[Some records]
⁂

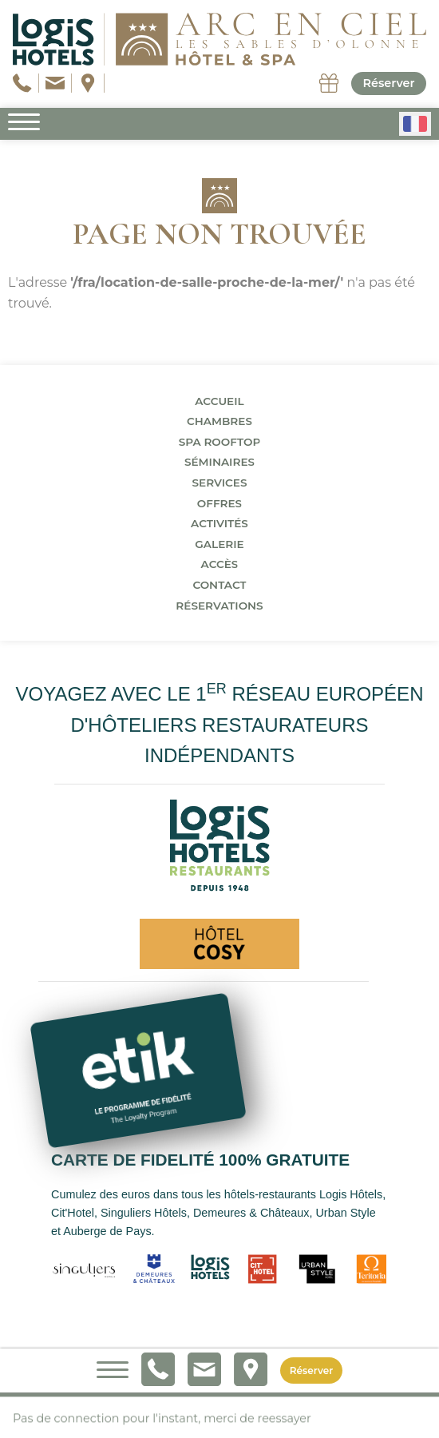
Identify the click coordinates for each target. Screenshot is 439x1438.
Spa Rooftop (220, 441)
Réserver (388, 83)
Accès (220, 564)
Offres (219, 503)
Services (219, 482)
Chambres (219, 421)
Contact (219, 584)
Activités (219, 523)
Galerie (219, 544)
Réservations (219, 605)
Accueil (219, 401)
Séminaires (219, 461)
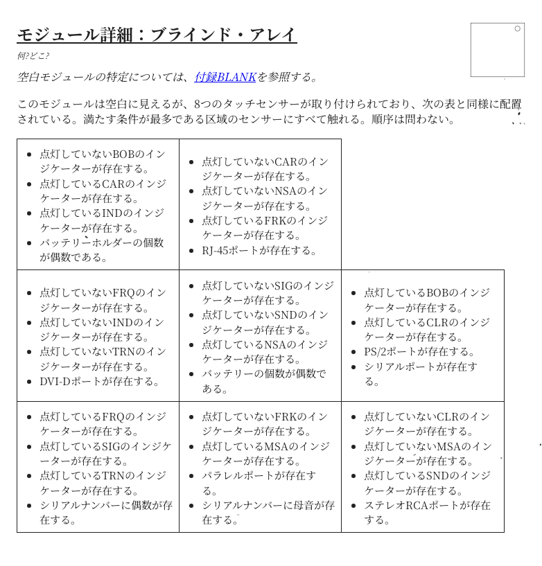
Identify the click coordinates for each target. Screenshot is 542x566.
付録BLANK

⁂

What is required = Copy all of the data above line for line, leaving out the pictures.

Response for this exercise =
Identify the click coordinates for each target. Screenshot is 439x1438.
Spa Rooftop (220, 441)
Réserver (388, 83)
Accès (220, 564)
Offres (219, 503)
Services (219, 482)
Chambres (219, 421)
Contact (219, 584)
Activités (219, 523)
Galerie (219, 544)
Réservations (219, 605)
Accueil (219, 401)
Séminaires (219, 461)
Identify the click coordinates for each target. Screenshot is 542x566.
付録BLANK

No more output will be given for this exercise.